Ele ainda estava perplexo de como a jovem Duquesa, tão delicada e frágil, poderia ter causado tanto dano ao seu pulso com tanta força. A gaze enrolada em seu braço o apertava e coçava, fazendo-o se contorcer desconfortavelmente. Ele podia sentir a dor pulsante percorrendo seu braço, batendo com cada batida do seu coração.

O doutor, orgulhoso de seu trabalho, exclamou, examinando a tala, “”Pronto, terminamos. Mantenha isso por pelo menos dois meses, sem levantar peso ou usar o braço. Deixei alguns analgésicos na penteadeira para você. Vai querer tomar alguns agora. Em algumas horas, esse braço vai estar pulsando. Eu também recomendo que você descanse.”
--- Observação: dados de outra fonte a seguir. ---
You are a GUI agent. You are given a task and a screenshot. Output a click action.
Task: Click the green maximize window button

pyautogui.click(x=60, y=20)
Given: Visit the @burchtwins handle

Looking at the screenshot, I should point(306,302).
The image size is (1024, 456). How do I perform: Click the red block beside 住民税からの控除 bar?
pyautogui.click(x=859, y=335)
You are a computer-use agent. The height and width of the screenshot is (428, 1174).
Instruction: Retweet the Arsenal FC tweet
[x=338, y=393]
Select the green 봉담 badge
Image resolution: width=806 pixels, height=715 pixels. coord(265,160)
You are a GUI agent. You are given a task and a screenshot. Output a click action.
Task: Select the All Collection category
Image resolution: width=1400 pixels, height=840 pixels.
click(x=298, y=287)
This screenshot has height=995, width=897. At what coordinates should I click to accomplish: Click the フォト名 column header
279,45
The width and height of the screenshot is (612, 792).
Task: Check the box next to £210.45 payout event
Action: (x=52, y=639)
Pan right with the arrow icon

O padre reconheceu o conselho do doutor com um aceno de cabeça e expressou gratidão, dizendo, “”Obrigado pelo cuidado e conselho.”

Quando ele se levantou para ir embora, ele alcançou a porta e então virou-se para trás para perguntar, “”Por que você recusou a ajuda dos curandeiros?” Ele continuou, “”Você sabe que não precisaria suportar essa dor se deixasse o curandeiro tratar você.”

Internamente fervendo, o padre não pôde deixar de reagir ao comentário do doutor. “”Esses dois estão vivendo com praticantes de feitiçaria e necromancia. Eles são profanos. Como homem do clero, eu nunca permitiria tal sujeira perto de mim, muito menos me tocar,” ele sibilou.

O doutor murmurou em contemplação antes de responder, “”Hmm… entendo. Bem, eu entendo que minha sugestão talvez não seja para todos. No entanto, espero que tenha uma noite tranquila.” Com isso, ele deixou a conversa de lado, percebendo que não havia como convencer o homem teimoso de outra maneira. O doutor acreditava que se ele fosse um intolerante e de mente fechada, então merecia sofrer as consequências.

Enquanto o doutor se preparava para sair, o padre expressou sua frustração, dizendo, “”Isso ainda não acabou. Vou relatar direto ao Papa e ao Imperador minhas descobertas. Eles, sem dúvida, estarão interessados.” Ele adicionou com desdém, “”O Duque não pode manter os segredos da sua fortaleza e da Santa escondidos do mundo. Suas ações desta noite não passarão despercebidas e se arrependerão.”